## Stated exercise
Which lines in the records below contain the string "screenshot", with case counting? Copy each one in full.

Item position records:
========

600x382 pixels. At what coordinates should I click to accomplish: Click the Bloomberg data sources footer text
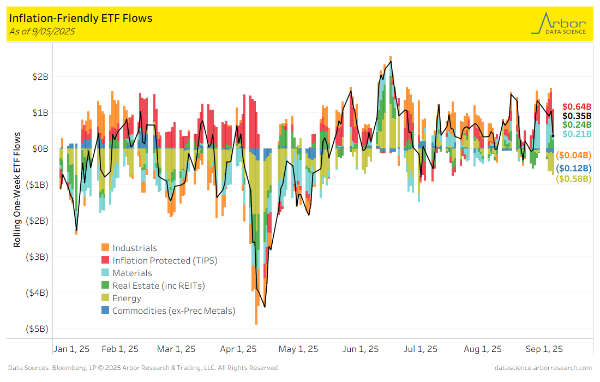[143, 368]
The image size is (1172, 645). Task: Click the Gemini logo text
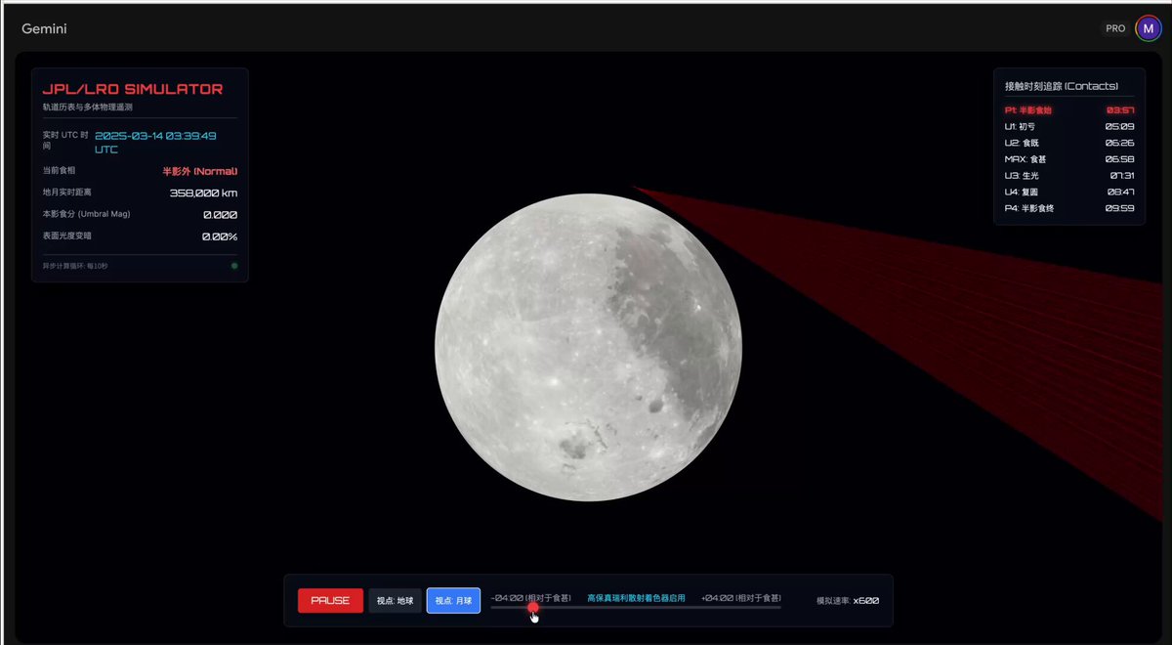pos(44,29)
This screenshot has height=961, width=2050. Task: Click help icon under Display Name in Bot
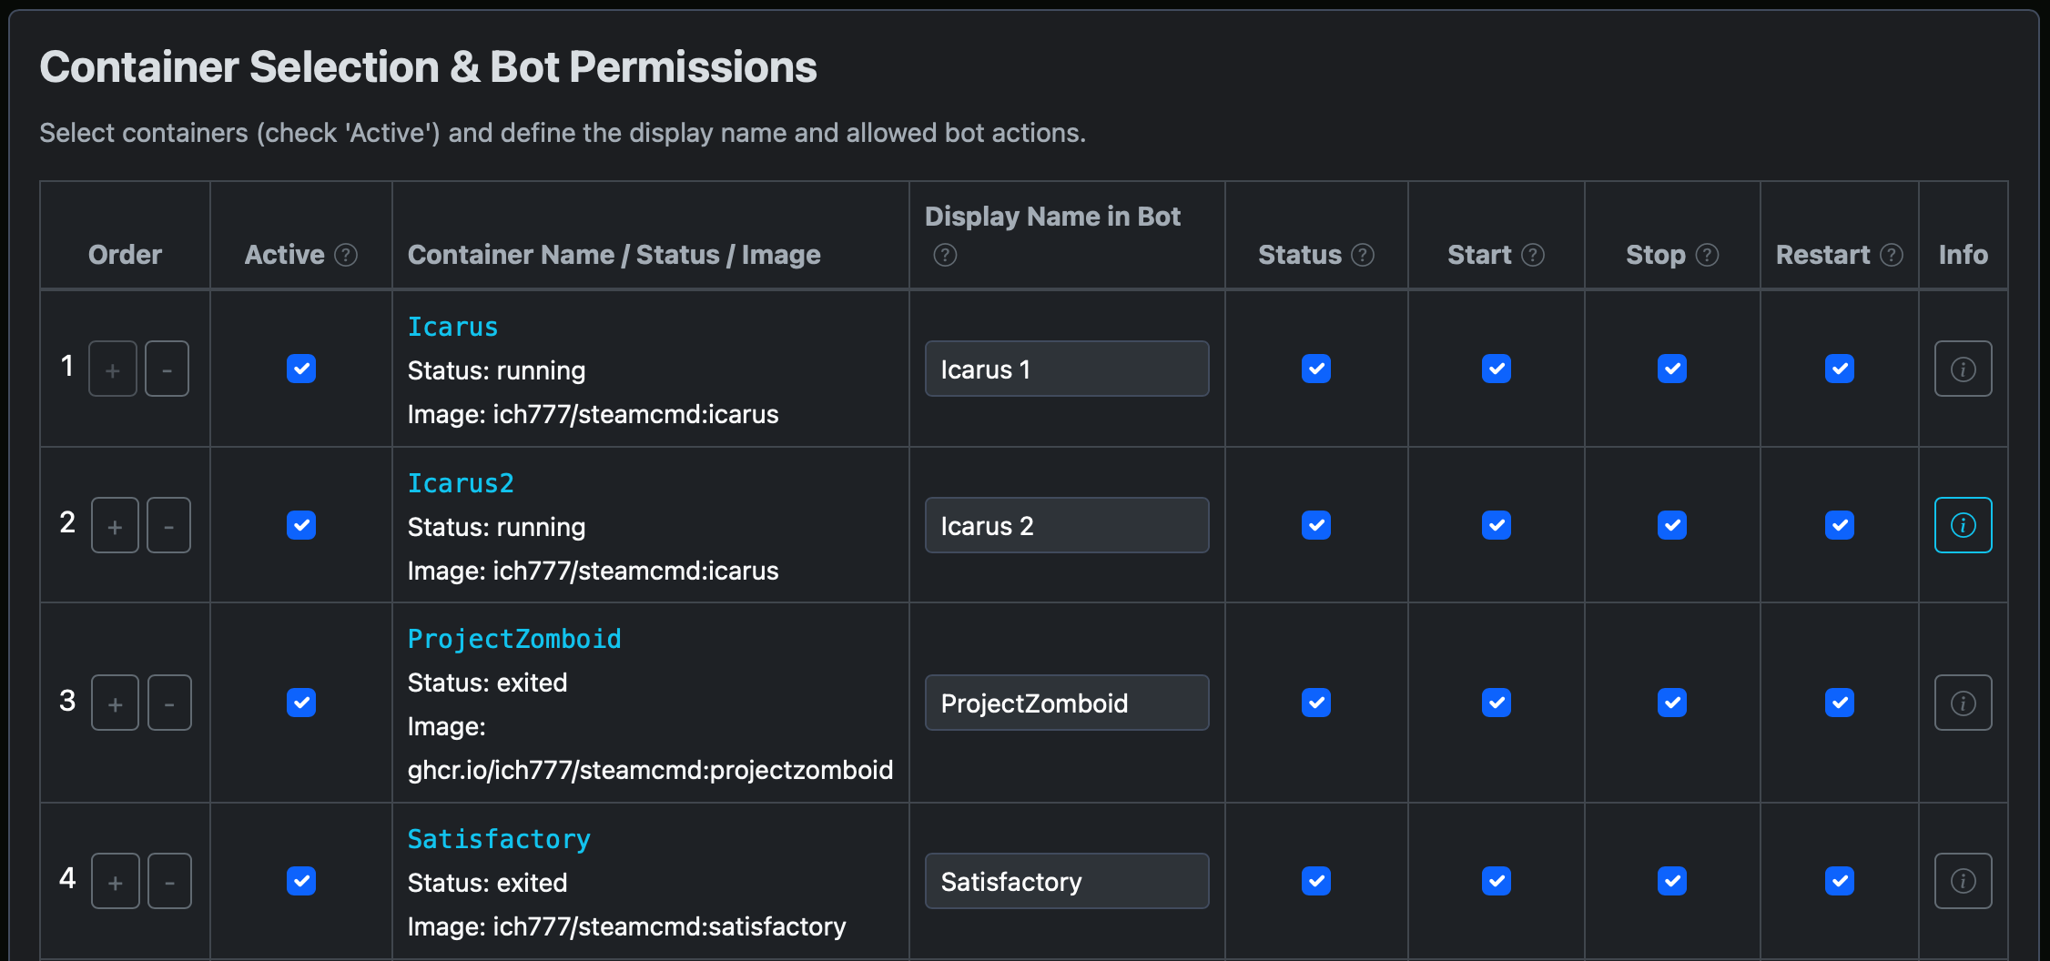click(x=945, y=256)
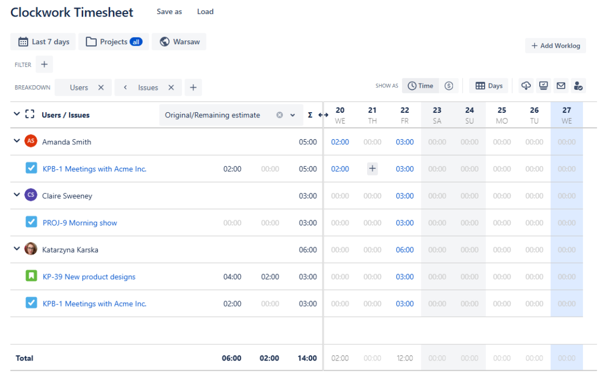Open the export download icon
The height and width of the screenshot is (374, 598).
(x=526, y=86)
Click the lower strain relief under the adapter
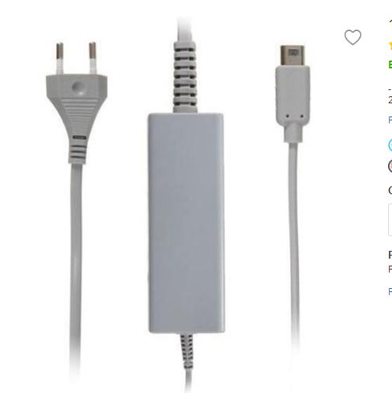392x393 pixels. click(187, 351)
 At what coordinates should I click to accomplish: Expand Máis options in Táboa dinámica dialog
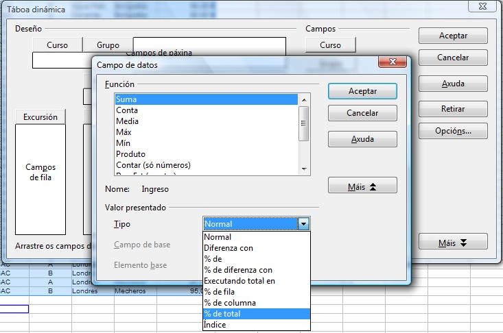point(453,242)
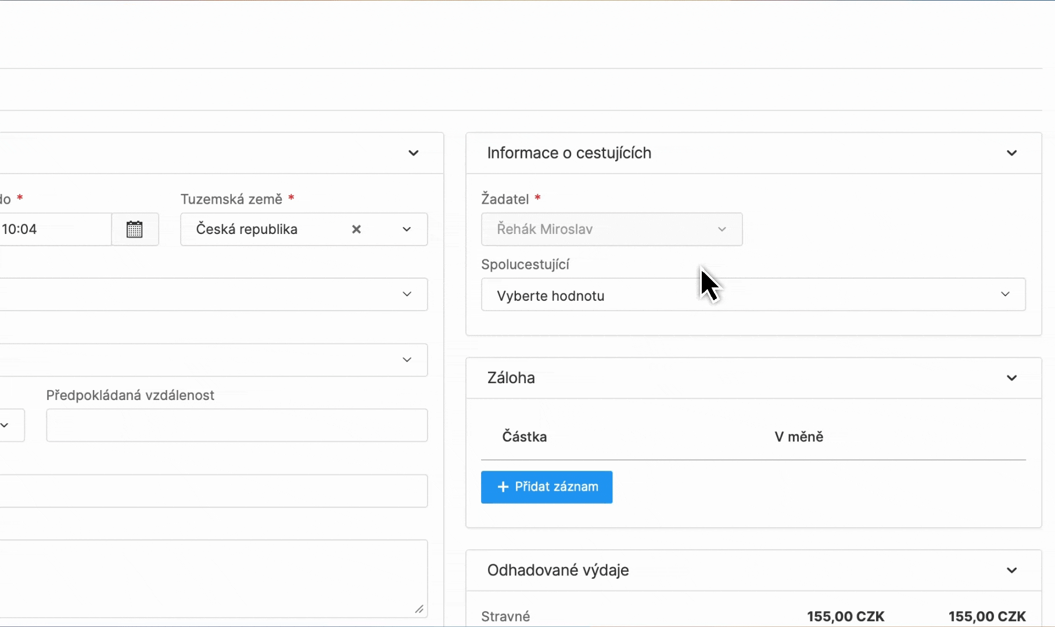Open the small dropdown at far left edge
The width and height of the screenshot is (1055, 627).
pyautogui.click(x=5, y=425)
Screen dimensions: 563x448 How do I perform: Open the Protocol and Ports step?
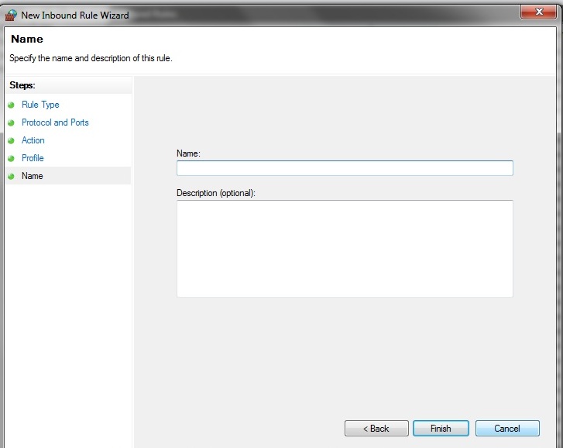coord(55,122)
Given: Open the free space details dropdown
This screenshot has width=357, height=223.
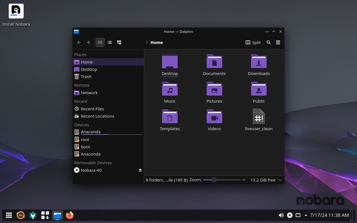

========

## The response
This screenshot has height=961, width=2050. Task: Click help icon under Display Name in Bot
The height and width of the screenshot is (374, 598).
The width and height of the screenshot is (1055, 627).
This screenshot has width=357, height=223.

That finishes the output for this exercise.